_ACTIVITY:_
Where the line containing "Select the Dashboards feature tile" appears below, start there and repeat each line exactly to the end. Leave the pictures out.

_INFORMATION GIVEN:_
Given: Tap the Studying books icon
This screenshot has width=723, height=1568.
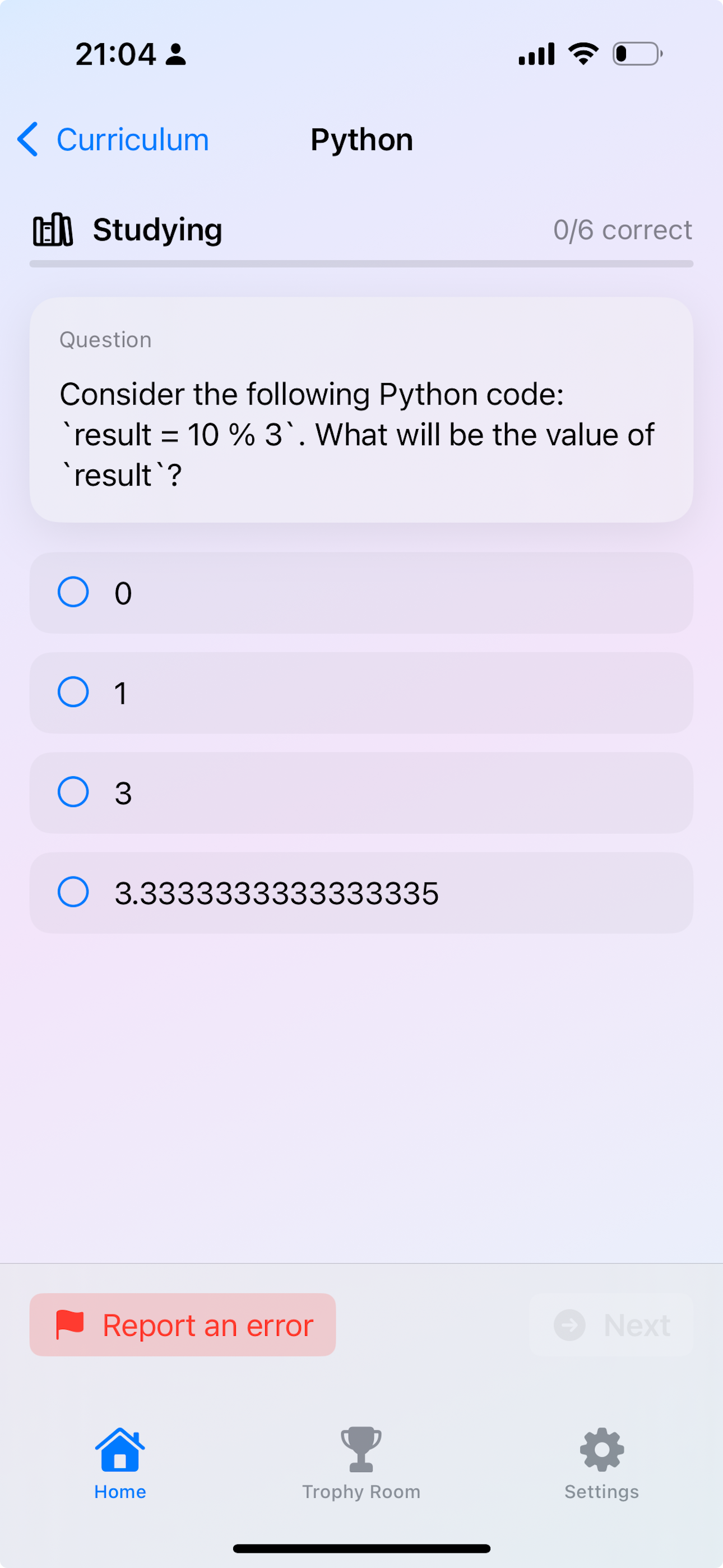Looking at the screenshot, I should click(x=53, y=230).
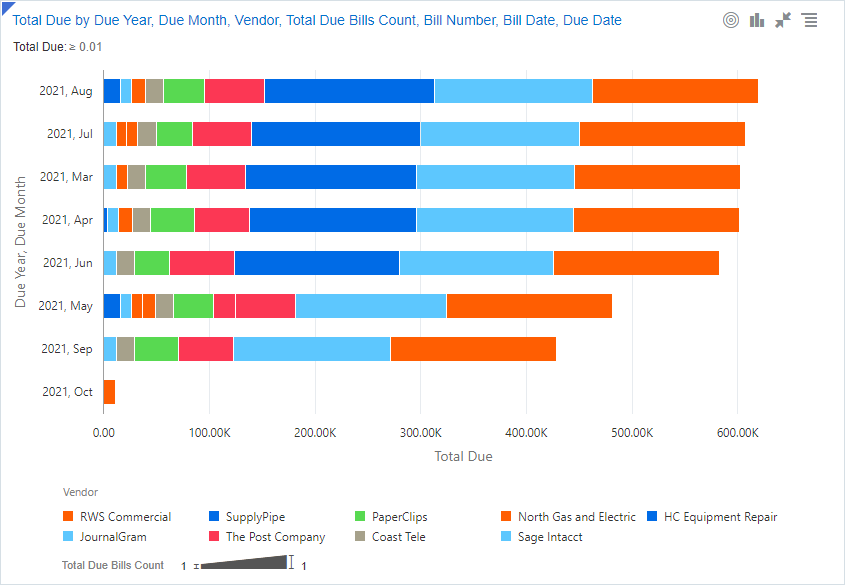The width and height of the screenshot is (845, 585).
Task: Select the Sage Intacct legend label
Action: [x=549, y=537]
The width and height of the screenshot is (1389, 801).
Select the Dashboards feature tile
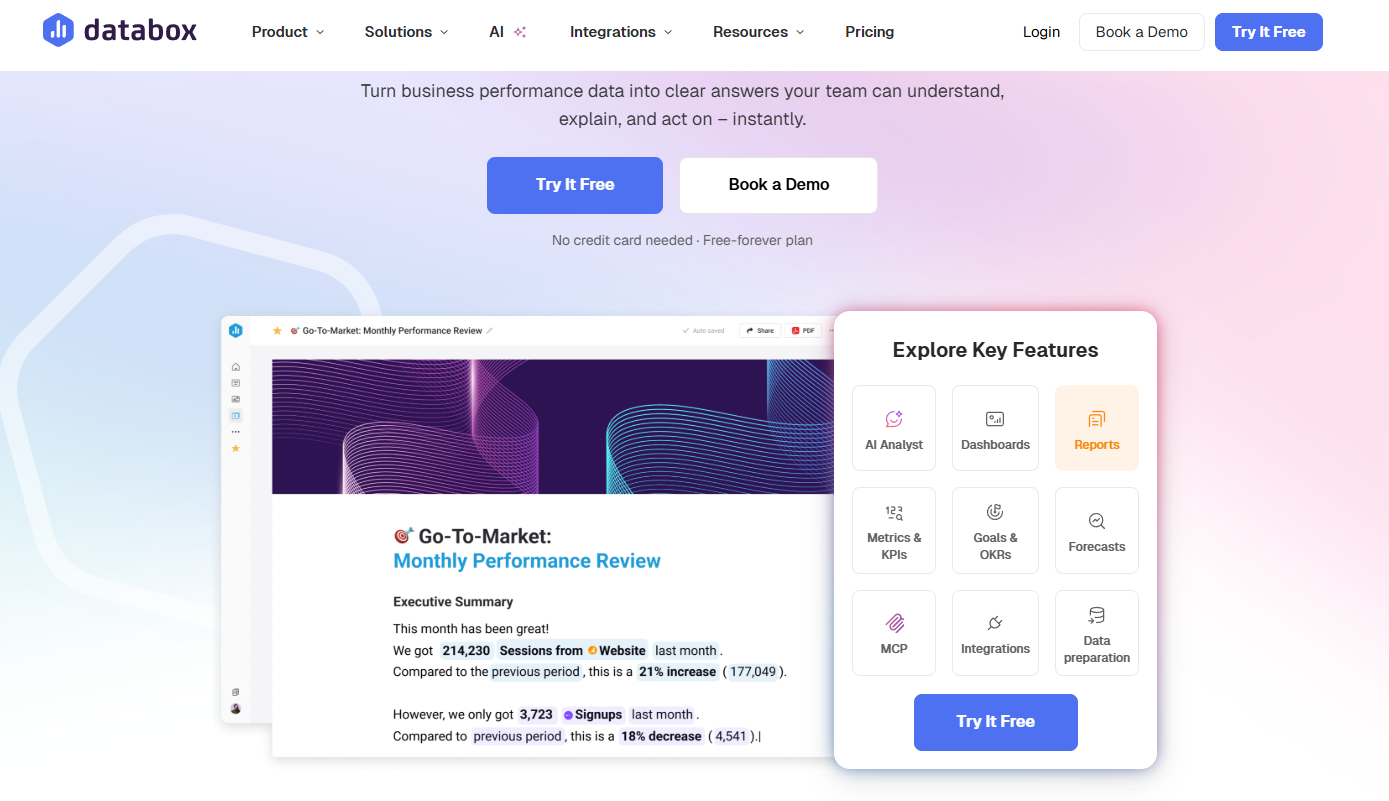tap(995, 428)
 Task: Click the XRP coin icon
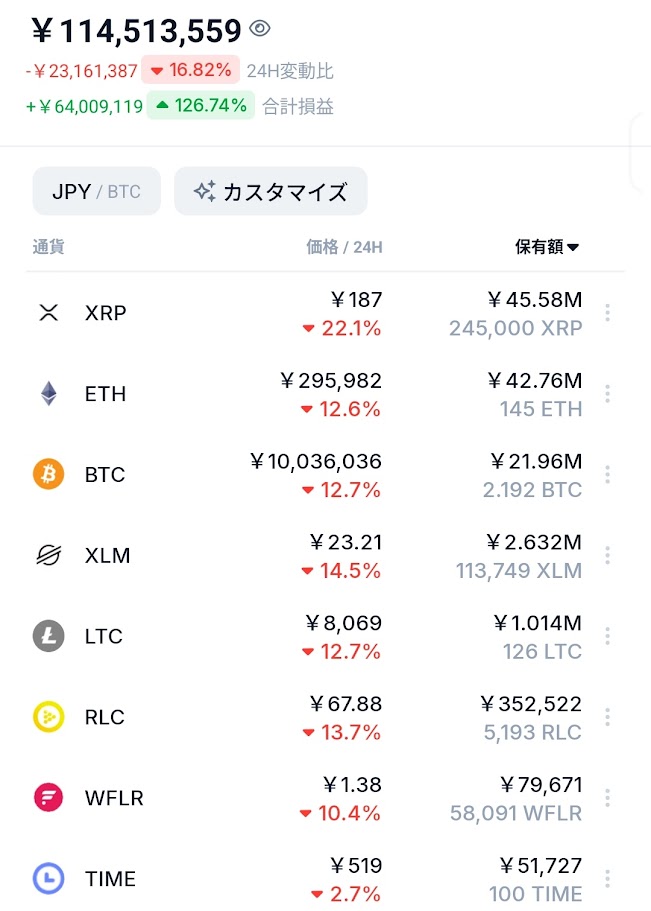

_RESPONSE FOR THIS EXERCISE:_
Select the Dashboards feature tile
tap(995, 428)
 Task: Click the XRP coin icon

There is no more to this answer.